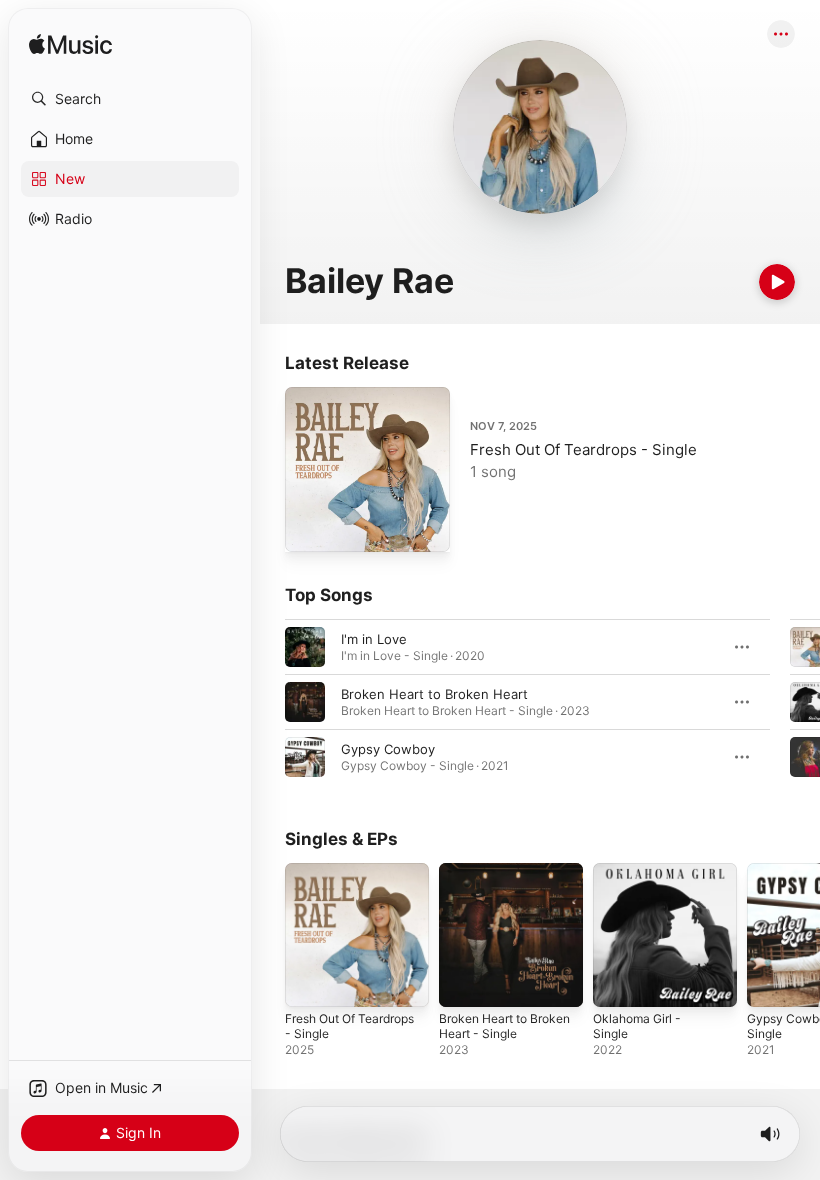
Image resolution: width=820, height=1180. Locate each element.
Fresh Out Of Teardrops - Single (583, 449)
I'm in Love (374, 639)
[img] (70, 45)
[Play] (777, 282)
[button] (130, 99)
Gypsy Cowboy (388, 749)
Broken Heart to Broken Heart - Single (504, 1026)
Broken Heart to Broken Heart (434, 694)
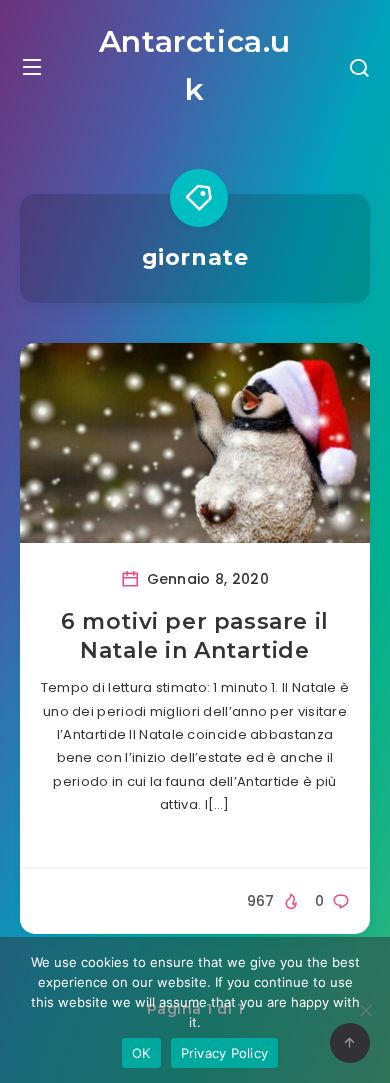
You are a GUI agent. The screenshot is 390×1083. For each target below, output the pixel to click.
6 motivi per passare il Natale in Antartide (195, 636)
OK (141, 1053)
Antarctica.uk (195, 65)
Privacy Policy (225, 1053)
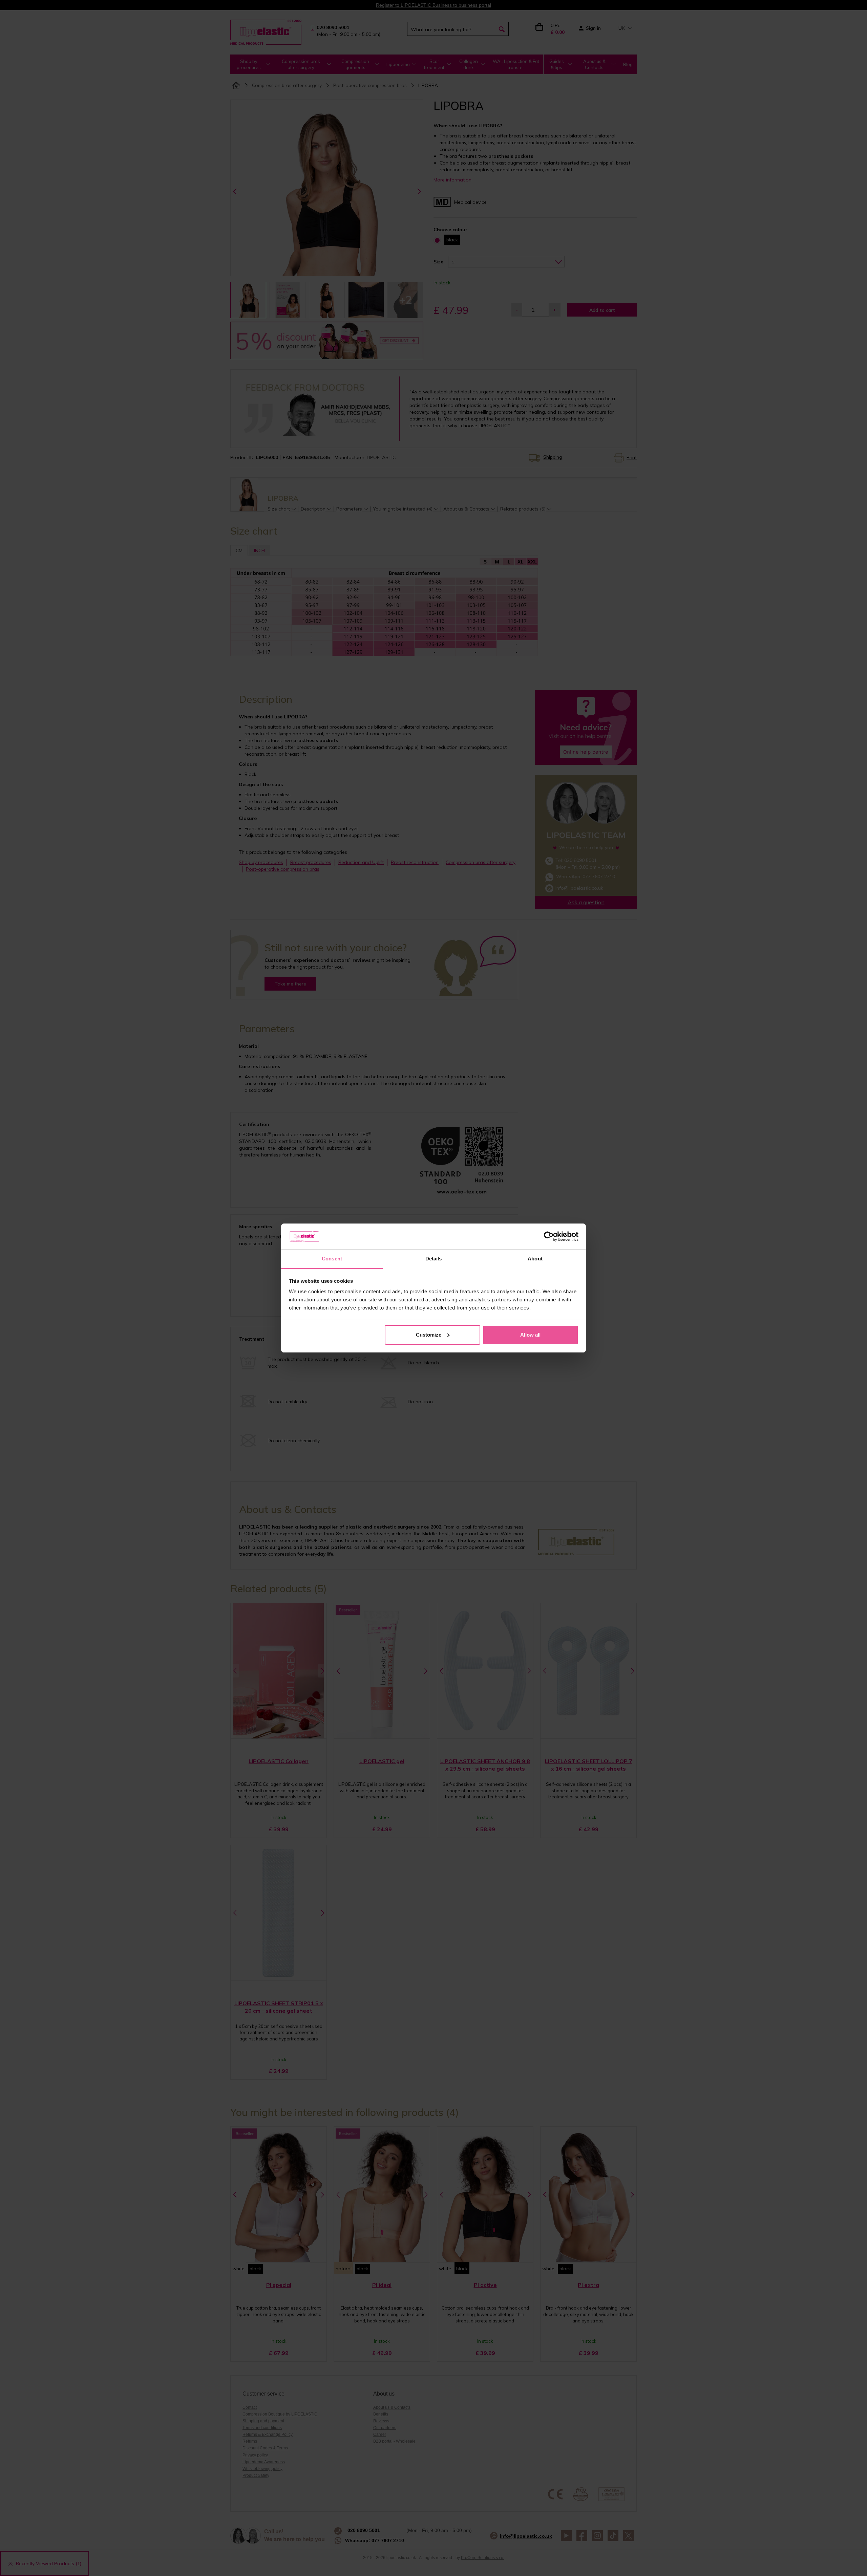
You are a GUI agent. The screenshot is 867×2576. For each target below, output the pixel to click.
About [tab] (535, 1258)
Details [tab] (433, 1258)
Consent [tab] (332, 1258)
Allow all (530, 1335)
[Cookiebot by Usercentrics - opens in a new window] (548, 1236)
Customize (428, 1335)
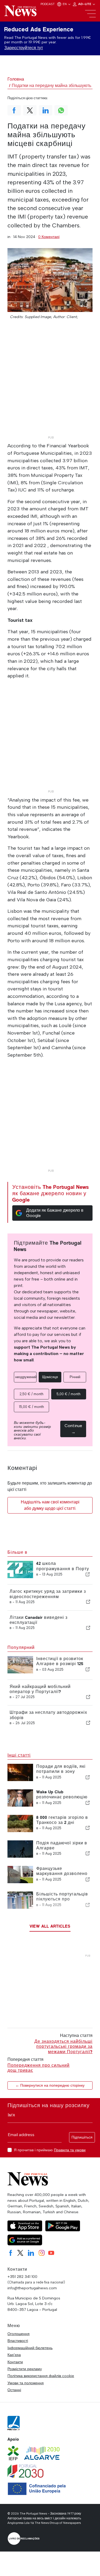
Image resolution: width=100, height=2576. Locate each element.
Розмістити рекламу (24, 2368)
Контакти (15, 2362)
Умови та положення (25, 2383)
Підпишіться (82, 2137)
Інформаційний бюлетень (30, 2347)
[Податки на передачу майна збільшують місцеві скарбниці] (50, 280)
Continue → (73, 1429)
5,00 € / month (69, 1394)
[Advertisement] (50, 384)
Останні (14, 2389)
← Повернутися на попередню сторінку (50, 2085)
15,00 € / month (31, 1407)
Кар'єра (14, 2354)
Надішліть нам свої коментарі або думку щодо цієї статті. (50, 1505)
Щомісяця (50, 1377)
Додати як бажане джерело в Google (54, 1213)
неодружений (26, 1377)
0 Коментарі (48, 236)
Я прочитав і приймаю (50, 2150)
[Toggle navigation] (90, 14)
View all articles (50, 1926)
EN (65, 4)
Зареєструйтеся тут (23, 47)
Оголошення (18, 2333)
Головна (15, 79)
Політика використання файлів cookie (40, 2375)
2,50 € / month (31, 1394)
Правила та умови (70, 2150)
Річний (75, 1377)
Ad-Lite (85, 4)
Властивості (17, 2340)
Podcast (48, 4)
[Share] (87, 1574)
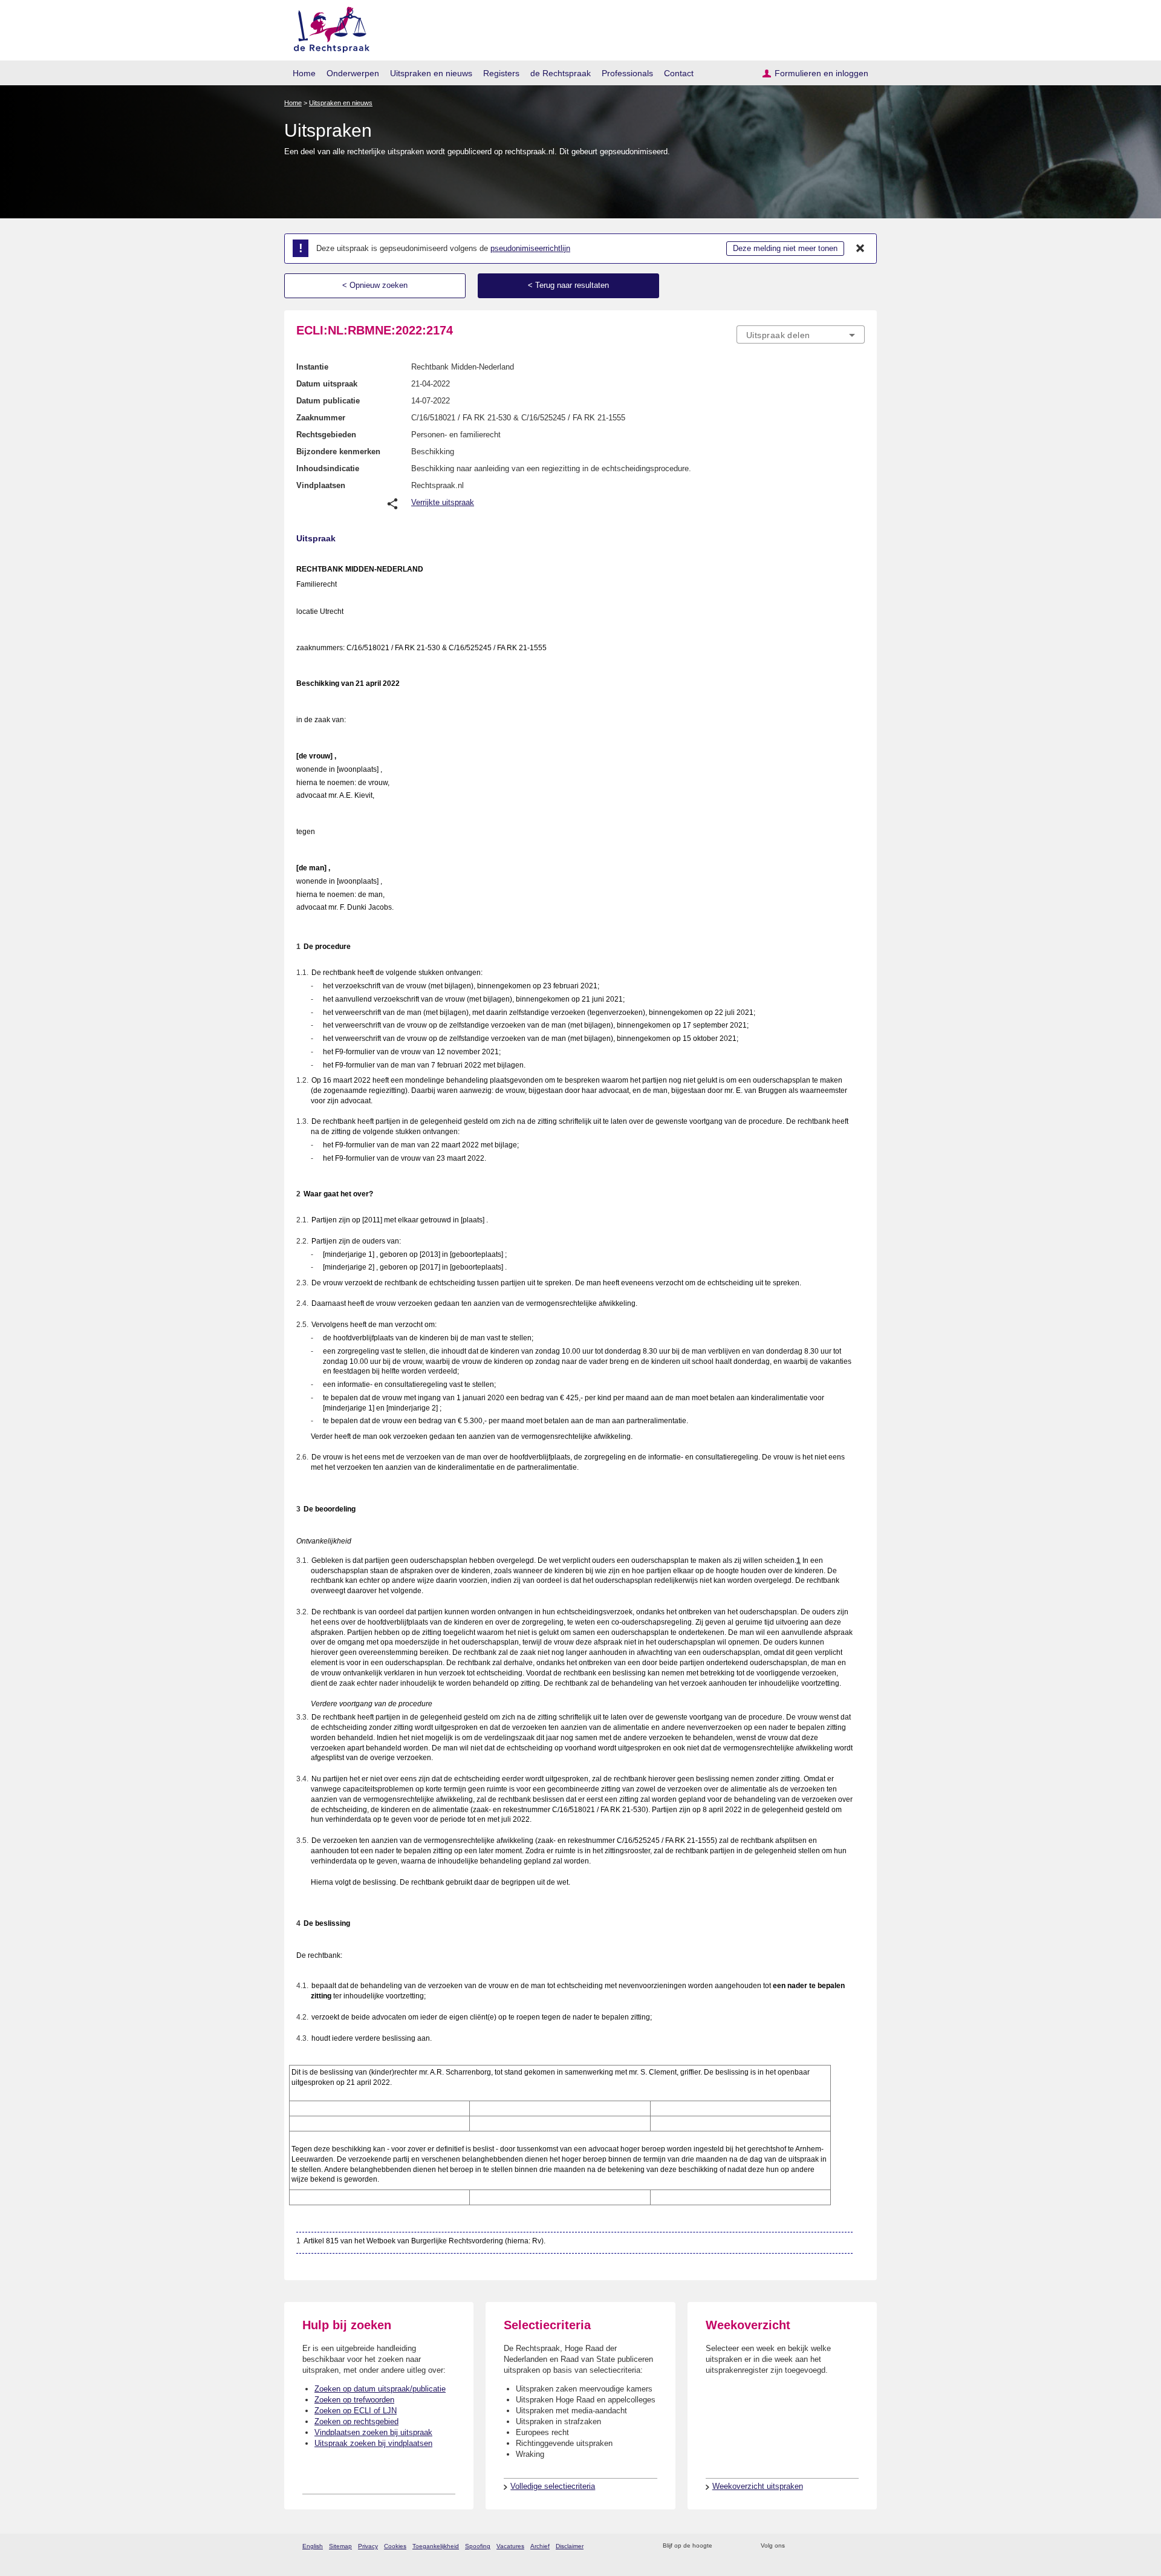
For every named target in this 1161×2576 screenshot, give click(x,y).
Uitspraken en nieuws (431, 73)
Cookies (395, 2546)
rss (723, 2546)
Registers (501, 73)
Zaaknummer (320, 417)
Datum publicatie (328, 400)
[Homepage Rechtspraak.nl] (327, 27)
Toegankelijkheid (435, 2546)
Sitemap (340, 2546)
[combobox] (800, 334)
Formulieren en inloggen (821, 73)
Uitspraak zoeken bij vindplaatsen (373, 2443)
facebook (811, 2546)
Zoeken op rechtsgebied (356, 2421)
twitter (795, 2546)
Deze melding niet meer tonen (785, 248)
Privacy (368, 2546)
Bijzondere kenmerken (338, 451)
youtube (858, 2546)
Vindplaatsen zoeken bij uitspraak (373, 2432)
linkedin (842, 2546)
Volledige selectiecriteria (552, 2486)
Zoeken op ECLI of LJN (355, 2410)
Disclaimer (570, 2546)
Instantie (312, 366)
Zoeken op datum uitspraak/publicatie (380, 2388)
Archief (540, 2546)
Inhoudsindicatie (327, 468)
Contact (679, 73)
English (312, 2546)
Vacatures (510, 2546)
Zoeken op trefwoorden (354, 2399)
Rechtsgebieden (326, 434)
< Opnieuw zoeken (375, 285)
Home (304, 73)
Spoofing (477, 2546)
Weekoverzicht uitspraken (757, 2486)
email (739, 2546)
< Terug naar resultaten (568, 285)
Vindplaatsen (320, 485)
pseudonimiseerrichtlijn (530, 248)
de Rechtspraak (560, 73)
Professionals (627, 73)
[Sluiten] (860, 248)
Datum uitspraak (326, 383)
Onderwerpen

────────────────────

■ **Exercise aim**: Say the number of lines in the entries that have the string "Broken", and only that.

■ **Answer for this exercise**: 2